- _Exercise_:
Gather every line in the entries that contains the word "cell", and copy each one out in full.
══ Data to use
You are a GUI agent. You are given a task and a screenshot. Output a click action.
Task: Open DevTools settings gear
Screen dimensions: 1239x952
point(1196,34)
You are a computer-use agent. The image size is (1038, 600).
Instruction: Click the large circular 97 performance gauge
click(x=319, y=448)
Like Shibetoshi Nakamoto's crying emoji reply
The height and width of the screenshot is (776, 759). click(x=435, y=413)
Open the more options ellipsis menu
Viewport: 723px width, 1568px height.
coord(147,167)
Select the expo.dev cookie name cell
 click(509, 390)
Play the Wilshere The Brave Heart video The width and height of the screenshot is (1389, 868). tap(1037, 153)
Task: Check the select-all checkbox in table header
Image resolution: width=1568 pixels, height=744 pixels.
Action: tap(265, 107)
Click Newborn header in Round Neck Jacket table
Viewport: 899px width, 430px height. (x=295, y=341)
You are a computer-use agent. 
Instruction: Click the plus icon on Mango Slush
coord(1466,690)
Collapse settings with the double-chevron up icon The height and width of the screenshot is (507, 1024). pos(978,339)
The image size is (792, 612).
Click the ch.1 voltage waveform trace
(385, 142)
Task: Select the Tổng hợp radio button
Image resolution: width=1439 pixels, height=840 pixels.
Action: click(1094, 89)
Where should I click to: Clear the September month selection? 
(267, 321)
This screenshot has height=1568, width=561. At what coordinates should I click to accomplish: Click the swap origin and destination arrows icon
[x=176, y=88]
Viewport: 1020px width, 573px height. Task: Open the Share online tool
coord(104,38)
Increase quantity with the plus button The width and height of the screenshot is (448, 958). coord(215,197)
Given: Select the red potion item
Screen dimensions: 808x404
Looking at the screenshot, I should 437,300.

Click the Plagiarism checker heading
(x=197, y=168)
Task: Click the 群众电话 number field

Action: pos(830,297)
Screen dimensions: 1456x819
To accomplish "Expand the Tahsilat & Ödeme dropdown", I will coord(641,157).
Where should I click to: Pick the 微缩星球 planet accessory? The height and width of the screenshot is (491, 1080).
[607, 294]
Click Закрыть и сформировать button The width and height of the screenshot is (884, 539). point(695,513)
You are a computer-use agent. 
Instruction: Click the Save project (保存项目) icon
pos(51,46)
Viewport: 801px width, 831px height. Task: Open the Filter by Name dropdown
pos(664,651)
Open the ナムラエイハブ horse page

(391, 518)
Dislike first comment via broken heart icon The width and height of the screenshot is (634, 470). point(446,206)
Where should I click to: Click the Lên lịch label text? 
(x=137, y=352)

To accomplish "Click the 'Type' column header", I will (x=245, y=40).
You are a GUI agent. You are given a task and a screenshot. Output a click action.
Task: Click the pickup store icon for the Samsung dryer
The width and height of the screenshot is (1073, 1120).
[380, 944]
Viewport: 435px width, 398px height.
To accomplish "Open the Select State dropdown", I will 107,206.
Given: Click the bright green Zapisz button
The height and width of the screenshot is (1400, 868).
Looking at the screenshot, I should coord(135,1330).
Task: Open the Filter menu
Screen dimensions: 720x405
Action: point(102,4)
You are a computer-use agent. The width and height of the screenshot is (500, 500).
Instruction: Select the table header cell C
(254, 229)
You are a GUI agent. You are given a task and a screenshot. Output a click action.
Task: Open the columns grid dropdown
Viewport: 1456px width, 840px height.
════
- _Exercise result_:
Select the expo.dev cookie name cell
Instruction: Select the table header cell C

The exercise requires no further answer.